UK stocks have had a good run over the last few months. Since the stock market began rebounding from the Covid-19 sell-off in late March, many stocks have risen 50%, 100%, or more.
There is still plenty of value to be found within the market, however. Here’s a look at five exciting FTSE small-cap stocks that I think look cheap right now.
Cheap FTSE small-cap stocks
One FTSE stock that stands out to me as cheap at the moment is Clipper Logistics. It’s an innovative logistics company that offers a wide range of services, including warehousing, delivery, and returns management. Its customers include the likes of ASOS, Asda, and PrettyLittleThing.
Clipper has grown rapidly in recent years (three-year revenue growth of 60%) and I see the potential for plenty of growth ahead. Recently, the company said it expects to benefit from evolving trends in the retail sector as Covid-19 accelerates the shift to e-commerce. The stock is not expensive, however. Currently, CLG shares trade on a forward-looking P/E ratio of 17. I think that’s an attractive valuation.
Operating in a similar field is Urban Logistics. It’s a real estate company that invests in urban warehouses.

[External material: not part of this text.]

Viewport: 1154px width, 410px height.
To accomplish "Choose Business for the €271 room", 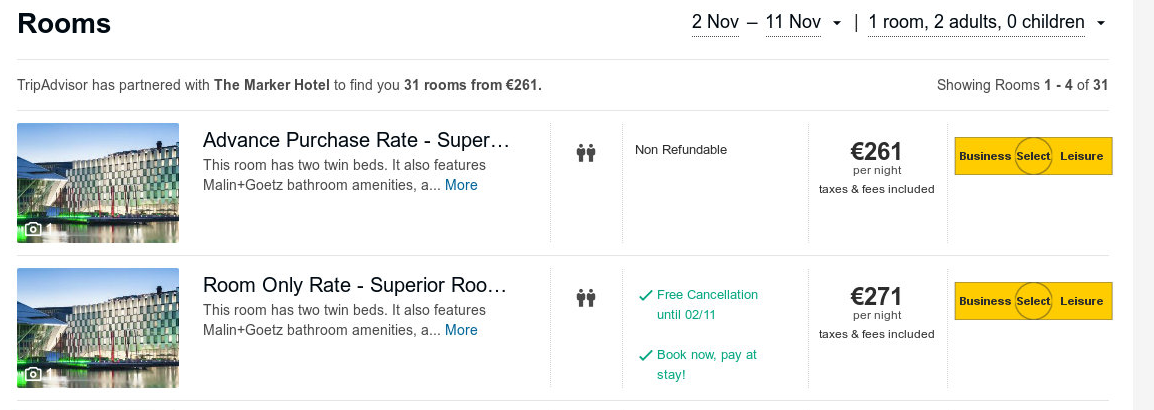I will pos(985,301).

These are designed to help businesses operate their distribution networks smoothly.
Urban Logistics has grown its top line by nearly 450% over the last three years, and this year, analysts expect top-line growth of 67%. You don’t have to pay a premium for this growth though. Currently, SHED shares trade on a forward-looking P/E ratio of just 18.3.
Another FTSE company that could benefit from the growth of online shopping is Macfarlane. It’s a leading packaging distributor that serves more than 15,000 businesses across the UK, Europe, and the USA. Its customers include Argos, Acer and Selfridges.
Macfarlane supports companies in a wide range of growing industries including internet retail, consumer goods and healthcare. So I expect it to generate solid growth in the years ahead. The stock currently trades on a forward P/E ratio of just 8.9, which I think is a steal.
Turning to the financial sector, one stock that stands out to me as a bargain is AFH Financial Group. It’s an under-the-radar wealth management company that has assets under management of around £6bn.
AFH has grown at an impressive rate over the last five years, registering top-line growth of nearly 400%. Analysts expect the FTSE company to continue growing at a solid clip in the years ahead. The stock’s valuation doesn’t reflect this growth, however. Currently, the shares can be picked up on a forward-looking P/E ratio of just 10.9. I see that as top value.
Finally, I also like the look of Alpha FX right now. It’s an innovative FTSE AIM 100 company that provides foreign exchange (FX) hedging services to small- and medium-sized businesses.
Alpha FX is a highly profitable company that has grown at a phenomenal rate recently. Over the last three years, revenue has increased by 320%. I expect demand for its services to remain strong going forward.
AFX shares currently trade on a forward-looking P/E ratio of 21.4 using next year’s EPS forecast. That’s an attractive valuation, in my view.